Möchte nicht wissen, wie viele ethisch-moralische Vollpfosten der British Upper Class auf der Savile Row haben schneidern lassen.

Naja, wenn man beim "Gentleman" die entsprechenden Charaktereigenschaften abzieht, bleibt halt oftmals nur der "Fatzke" übrig...
(frei nach H. Schmidt)

Grüße, der Ted
 
Zuletzt bearbeitet:
(...) in scheinbar freiheitlich-individuelle Konsumstrukturen umgemünzt hat. (...)

Im Endeffekt dann wohl freizeitlich-individuelle ?
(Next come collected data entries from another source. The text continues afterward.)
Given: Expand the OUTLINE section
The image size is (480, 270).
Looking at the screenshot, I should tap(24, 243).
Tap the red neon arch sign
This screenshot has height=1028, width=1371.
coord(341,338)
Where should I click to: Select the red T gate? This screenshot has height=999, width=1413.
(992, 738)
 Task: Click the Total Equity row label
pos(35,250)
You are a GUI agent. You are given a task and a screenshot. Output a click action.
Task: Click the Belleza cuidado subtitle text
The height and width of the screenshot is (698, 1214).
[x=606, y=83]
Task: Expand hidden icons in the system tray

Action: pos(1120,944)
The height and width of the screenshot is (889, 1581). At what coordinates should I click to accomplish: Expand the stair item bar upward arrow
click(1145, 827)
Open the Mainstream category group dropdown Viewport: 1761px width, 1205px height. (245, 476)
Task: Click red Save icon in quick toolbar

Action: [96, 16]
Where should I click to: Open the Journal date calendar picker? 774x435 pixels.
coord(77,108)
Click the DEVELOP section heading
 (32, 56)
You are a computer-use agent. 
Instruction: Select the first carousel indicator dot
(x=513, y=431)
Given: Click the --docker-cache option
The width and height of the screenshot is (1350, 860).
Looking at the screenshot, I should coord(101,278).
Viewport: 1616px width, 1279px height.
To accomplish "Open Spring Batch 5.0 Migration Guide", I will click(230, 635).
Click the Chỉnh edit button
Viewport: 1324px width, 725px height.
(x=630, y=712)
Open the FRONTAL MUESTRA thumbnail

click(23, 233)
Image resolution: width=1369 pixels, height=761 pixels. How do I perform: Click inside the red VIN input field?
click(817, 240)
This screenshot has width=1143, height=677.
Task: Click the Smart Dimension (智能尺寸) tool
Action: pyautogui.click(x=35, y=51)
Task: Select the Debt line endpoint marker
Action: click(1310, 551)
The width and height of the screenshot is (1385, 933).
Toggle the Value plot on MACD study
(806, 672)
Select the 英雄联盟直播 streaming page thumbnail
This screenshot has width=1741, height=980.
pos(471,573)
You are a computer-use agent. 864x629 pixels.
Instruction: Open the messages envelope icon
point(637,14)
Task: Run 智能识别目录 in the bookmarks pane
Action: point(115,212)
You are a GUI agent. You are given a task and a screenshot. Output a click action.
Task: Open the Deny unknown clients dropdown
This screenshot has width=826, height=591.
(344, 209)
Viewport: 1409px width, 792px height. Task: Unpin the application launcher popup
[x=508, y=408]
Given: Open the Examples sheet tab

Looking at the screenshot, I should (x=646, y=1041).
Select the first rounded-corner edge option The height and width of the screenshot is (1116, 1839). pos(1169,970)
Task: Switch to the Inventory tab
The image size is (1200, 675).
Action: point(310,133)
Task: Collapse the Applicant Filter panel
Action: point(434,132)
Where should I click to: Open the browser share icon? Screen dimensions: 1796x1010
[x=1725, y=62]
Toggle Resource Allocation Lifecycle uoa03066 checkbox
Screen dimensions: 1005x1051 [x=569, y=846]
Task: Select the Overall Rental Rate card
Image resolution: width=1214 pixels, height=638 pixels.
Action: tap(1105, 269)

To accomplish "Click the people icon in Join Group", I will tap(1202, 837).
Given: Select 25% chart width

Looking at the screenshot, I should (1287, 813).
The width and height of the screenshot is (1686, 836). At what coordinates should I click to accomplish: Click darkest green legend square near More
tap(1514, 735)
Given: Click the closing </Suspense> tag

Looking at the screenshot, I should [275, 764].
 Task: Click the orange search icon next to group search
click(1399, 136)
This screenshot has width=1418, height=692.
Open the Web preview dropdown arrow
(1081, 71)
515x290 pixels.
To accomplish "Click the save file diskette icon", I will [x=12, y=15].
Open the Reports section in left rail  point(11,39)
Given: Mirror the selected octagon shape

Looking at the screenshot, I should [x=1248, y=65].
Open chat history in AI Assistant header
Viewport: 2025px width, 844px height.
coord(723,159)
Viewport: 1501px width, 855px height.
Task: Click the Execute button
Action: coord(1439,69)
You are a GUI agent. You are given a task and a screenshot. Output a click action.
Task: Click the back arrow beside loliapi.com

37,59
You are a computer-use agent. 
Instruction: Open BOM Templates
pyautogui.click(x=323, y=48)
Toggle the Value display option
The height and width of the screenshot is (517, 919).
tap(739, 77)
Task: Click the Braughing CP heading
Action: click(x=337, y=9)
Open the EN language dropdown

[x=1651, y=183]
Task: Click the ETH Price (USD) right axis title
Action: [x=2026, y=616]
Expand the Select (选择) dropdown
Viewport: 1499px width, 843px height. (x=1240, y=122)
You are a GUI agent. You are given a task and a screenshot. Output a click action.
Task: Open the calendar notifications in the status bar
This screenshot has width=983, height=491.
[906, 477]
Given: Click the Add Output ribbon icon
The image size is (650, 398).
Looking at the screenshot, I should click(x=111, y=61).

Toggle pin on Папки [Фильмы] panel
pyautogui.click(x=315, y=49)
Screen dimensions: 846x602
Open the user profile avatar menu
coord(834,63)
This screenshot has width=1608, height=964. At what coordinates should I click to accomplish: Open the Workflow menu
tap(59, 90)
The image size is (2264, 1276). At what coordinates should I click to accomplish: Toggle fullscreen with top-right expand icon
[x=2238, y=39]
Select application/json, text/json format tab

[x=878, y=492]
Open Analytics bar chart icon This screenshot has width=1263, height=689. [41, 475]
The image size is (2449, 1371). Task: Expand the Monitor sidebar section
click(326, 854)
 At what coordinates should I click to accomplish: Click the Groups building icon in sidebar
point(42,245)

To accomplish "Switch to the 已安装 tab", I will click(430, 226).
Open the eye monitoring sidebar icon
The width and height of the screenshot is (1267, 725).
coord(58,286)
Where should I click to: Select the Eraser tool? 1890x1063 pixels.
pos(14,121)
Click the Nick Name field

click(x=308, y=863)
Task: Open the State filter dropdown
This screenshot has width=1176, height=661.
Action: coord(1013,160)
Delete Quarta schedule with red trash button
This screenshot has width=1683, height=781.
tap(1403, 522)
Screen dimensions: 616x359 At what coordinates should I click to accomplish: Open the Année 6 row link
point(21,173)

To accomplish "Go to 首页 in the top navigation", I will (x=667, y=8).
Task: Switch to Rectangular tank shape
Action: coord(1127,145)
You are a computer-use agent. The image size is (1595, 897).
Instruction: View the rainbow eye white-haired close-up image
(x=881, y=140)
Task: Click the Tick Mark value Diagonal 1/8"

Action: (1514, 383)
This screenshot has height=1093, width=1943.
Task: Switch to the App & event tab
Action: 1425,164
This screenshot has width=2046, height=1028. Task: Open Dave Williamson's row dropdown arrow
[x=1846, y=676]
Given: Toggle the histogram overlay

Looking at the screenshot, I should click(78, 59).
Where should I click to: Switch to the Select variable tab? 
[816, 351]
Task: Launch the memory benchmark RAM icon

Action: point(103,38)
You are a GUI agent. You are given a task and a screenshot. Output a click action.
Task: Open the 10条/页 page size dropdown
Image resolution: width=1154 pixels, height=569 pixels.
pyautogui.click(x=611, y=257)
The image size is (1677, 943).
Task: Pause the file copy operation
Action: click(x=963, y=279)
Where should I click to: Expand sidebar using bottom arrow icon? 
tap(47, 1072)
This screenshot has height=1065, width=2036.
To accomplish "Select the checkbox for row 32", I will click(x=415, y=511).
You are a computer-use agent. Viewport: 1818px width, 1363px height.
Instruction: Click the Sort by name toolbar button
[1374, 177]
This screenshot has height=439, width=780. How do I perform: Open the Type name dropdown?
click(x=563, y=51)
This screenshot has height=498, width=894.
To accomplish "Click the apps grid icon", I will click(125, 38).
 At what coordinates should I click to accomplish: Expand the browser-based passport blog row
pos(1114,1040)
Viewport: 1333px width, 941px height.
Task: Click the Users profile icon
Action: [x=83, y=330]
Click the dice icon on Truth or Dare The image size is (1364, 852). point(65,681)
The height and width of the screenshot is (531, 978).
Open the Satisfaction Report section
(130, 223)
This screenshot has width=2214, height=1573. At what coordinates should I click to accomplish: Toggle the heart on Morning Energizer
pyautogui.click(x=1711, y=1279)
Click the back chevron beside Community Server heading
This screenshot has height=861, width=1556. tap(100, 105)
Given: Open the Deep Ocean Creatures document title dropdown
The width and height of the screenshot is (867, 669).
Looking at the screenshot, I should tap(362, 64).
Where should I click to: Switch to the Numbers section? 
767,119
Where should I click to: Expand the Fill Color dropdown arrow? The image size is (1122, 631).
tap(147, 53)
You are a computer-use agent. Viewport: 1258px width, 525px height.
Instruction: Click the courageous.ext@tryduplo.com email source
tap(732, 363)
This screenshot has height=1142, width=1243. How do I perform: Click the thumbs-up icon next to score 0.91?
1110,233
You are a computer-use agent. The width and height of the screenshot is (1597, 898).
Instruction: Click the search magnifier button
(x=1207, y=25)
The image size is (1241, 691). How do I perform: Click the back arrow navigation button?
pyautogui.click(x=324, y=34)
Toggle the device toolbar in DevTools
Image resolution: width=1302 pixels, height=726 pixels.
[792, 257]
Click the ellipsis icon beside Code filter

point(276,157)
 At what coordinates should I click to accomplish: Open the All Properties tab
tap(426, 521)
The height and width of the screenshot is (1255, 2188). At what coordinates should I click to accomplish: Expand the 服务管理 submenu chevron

Was die vielgescholtenen '68er angeht:
Ich bin weiterhin der Ansicht, dass zu einem Großteil der Amerikaner als solcher mit seiner Sportswear beteiligt am Niedergang "der funktionierenden Mode- und Schuhindustrie in Deutschland" war ;) -
nach Fresswelle, Haushalt/Einrichtungs- und Mobilitätswelle dürfte mit der modischen Kleidungsanhäufungswelle eine weitere Konsumkonsequenz bestanden haben.

Außerdem waren die '68er noch mitten im Studium und sinnierten über die Zukunft ihrer partiellen Revolte, als plötzlich "Trimmy" zu einer stilistisch fragwürdigen Führerfigur wurde und mithin als Verantwortlicher einer klamottentechnisch "freizeitlich-sportlichen" Gleichschaltung agierte. :eek:
 
Die Auflösung konservativer Bekleidungsnormen unter Durchschnittsdeutschen (wie überall in der westlichen Welt) hat weniger mit linken 68ern oder Friedensbewegten zu tun als mit einer neuen Phase des Kapitalismus (neoliberal und konsumorientiert), der äußere Gesellschaftszwänge sexueller wie sartorialer Art uvm. in scheinbar freiheitlich-individuelle Konsumstrukturen umgemünzt hat.
Das ist ein interessanter Gedanke, der aber auch eine gewisse Mehrstufigkeit in der Umsetzung impliziert. Der Ursprung lag schon im 68er Gedanke, mit dem Symbol der sartorialen Kleidung auch die spießige Moralwelt der frühen Nachkriegszeit mit ihren künstlichen Zwängen zu entsorgen. Dadurch ergibt sich auch die Deutung von, nennen wir es mal, antisartorialer Kleidung als äußeres Zeichen des tugendhaften neuen Bürgers, der nicht den überholten alten Werten anhängt. Das hat ja erst mal noch nichts mit den Konsumstrukturen zu tun, die sich mit dem steigenden Wohlstand in Zentraleuropa eher ab den 1980ern ergaben, auch wenn es da den prozessuralen Zusammenhang geben mag, den Du andeutest.

Abseits einiger Sekundärtugenden sagt Bekleidung im übrigen über die menschlichen Qualitäten ihres Trägers nun wirklich gar nichts aus. Möchte nicht wissen, wie viele ethisch-moralische Vollpfosten der British Upper Class auf der Savile Row haben schneidern lassen.
Natürlich gewährleistet ein guter Anzug noch keinen guten Träger darin, Ethik und Ästhetik sind verschiedene Konzepte. Aber der Verfall der Werte, die diesen besagten Sekundärtugenden zugrunde lagen, führt in der Makrosicht auf eine subtile Weise zu einer allgemeinen Verrohung des Alltagslebens, die sehr wohl auch die in der Praxis ausgelebten menschlichen Qualitäten der Einzelnen berührt. Wer mangelndes Bemühen um gepflegten Umgang im öffentlichen Raum durch andere in den kleinen Dingen fortlaufend erlebt, passt sich auch leicht irgendwann selber daran nach unten an. Dabei ist die Kleidung natürlich nur ein Baustein von vielen, aber ich würde die daran hängende Symbolik nicht unterschätzen.